Publicado na Folha de Votorantim em 21/08/2008
Elzo Savella
Por
volta do ano 900 d.c., um grupo de navegantes, após viajar milhares de
quilômetros por mar, chegou a uma exuberante ilha povoada de árvores e
palmeiras. Um verdadeiro paraíso. A ilha possuía florestas que ofereciam
alimentos e madeira, água para matar a sede e para irrigação, terras para
agricultura, e bom clima. De tão generosa que era a natureza da ilha, essas
pessoas nela se estabeleceram, constituíram uma sociedade organizada,
desenvolveram uma rica e original cultura e se multiplicaram. Calcula-se que no
auge dessa civilização a população chegou a 15 mil habitantes.

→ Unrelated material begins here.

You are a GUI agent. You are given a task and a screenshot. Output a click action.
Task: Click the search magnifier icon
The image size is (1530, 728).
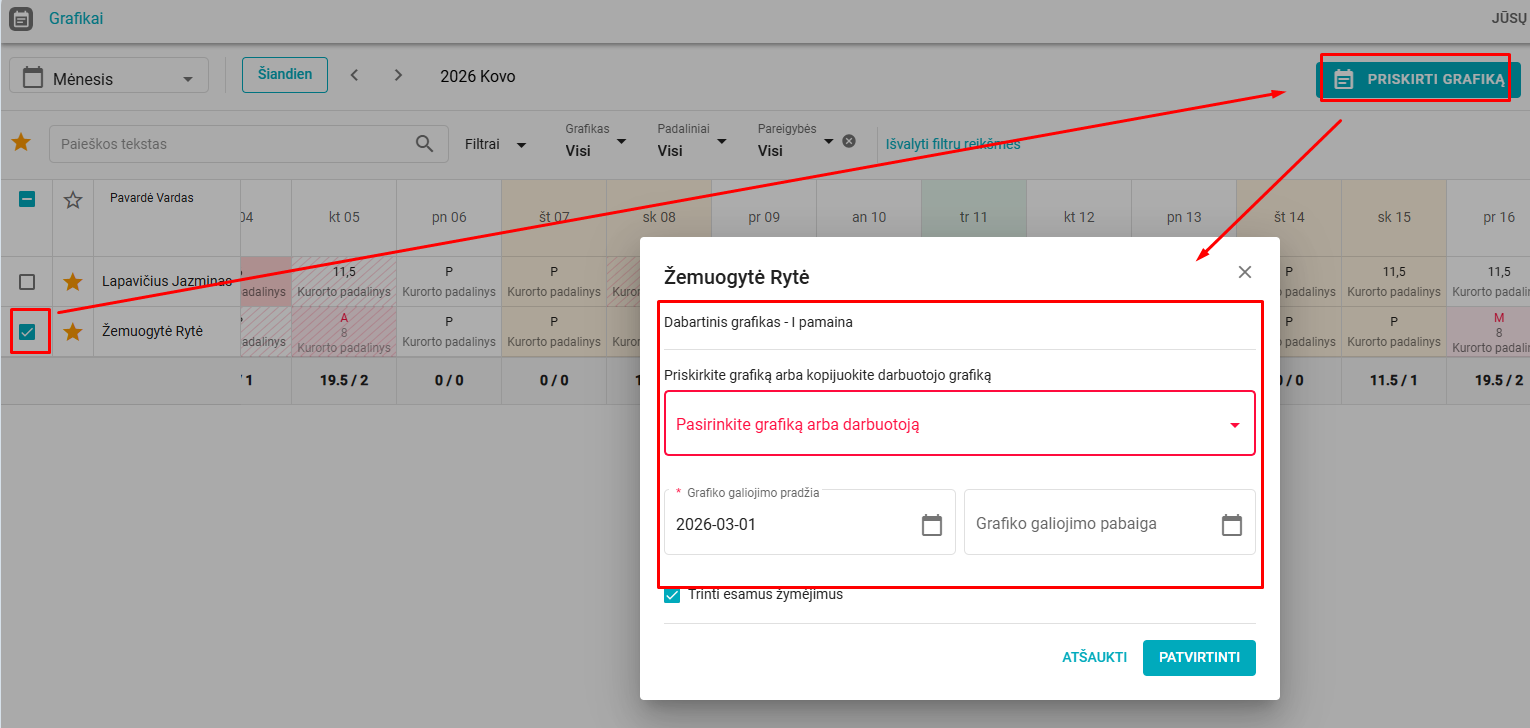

Nessa cultura peculiar, os ilhéus
desenvolveram uma tecnologia para construção de gigantescas estátuas de pedra
para homenagear seus ancestrais. Essas estátuas eram esculpidas no centro da
ilha, onde estava a matéria prima, e eram transportadas para o litoral, ficando
de costas para o mar, de onde vieram os antepassados. A construção dessas
estátuas e seu transporte até o local de culto exigiam uma grande quantidade de
madeira, pois as estátuas eram puxadas por cordas deslizando por quilômetros em
cima de troncos de árvores e palmeiras.
Essa sociedade era dividida em
clãs, que competiam entre si, entre outras coisas, na construção de estátuas
cada vez maiores e em maior quantidade. A madeira retirada das árvores, que já
era usada na construção de casas, embarcações para pesca e combustível para
cozimento de alimentos, passou a ser utilizada cada vez mais, a ponto de as
árvores serem derrubadas numa escala maior que a capacidade de reposição da
natureza. Começou a haver, então, um esgotamento dos recursos naturais: a
floresta foi desaparecendo, e com ela a água, a fertilidade do solo, e o clima
se tornou mais inóspito. Os ilhéus acreditaram que isso era fruto do
descontentamento dos ancestrais e intensificaram a construção de estátuas ...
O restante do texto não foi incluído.